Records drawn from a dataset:
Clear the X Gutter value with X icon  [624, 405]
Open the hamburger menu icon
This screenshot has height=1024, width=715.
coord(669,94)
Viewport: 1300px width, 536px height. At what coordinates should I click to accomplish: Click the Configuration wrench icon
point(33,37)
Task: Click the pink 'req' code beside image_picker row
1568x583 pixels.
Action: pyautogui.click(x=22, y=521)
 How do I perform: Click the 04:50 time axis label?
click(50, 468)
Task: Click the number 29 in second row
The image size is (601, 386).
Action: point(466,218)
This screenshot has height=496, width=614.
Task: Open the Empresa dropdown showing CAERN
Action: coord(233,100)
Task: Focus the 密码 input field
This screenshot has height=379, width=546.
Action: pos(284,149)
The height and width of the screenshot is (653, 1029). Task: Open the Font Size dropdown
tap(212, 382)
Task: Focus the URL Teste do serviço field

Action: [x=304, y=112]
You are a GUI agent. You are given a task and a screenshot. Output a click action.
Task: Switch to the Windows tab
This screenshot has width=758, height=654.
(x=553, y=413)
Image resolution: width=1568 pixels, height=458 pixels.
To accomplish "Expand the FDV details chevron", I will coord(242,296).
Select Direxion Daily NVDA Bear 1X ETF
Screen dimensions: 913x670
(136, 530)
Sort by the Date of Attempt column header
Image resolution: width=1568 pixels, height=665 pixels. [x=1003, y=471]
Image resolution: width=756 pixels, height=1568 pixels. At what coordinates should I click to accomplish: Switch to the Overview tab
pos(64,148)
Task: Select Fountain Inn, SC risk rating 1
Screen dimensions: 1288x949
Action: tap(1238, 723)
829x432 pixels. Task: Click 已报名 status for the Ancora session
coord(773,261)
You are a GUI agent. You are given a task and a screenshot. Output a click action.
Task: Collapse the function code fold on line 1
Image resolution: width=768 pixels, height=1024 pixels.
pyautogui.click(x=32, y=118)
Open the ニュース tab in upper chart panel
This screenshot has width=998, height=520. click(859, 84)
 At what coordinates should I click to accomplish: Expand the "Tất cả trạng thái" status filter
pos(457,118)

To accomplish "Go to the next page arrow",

The problem: Would you print, exactly as written, every line above from the one holding "Task: Click the pink" through the one holding "Task: Click the number 29 in second row", with both included and no other lines?

Written reply:
Task: Click the pink 'req' code beside image_picker row
1568x583 pixels.
Action: pyautogui.click(x=22, y=521)
 How do I perform: Click the 04:50 time axis label?
click(50, 468)
Task: Click the number 29 in second row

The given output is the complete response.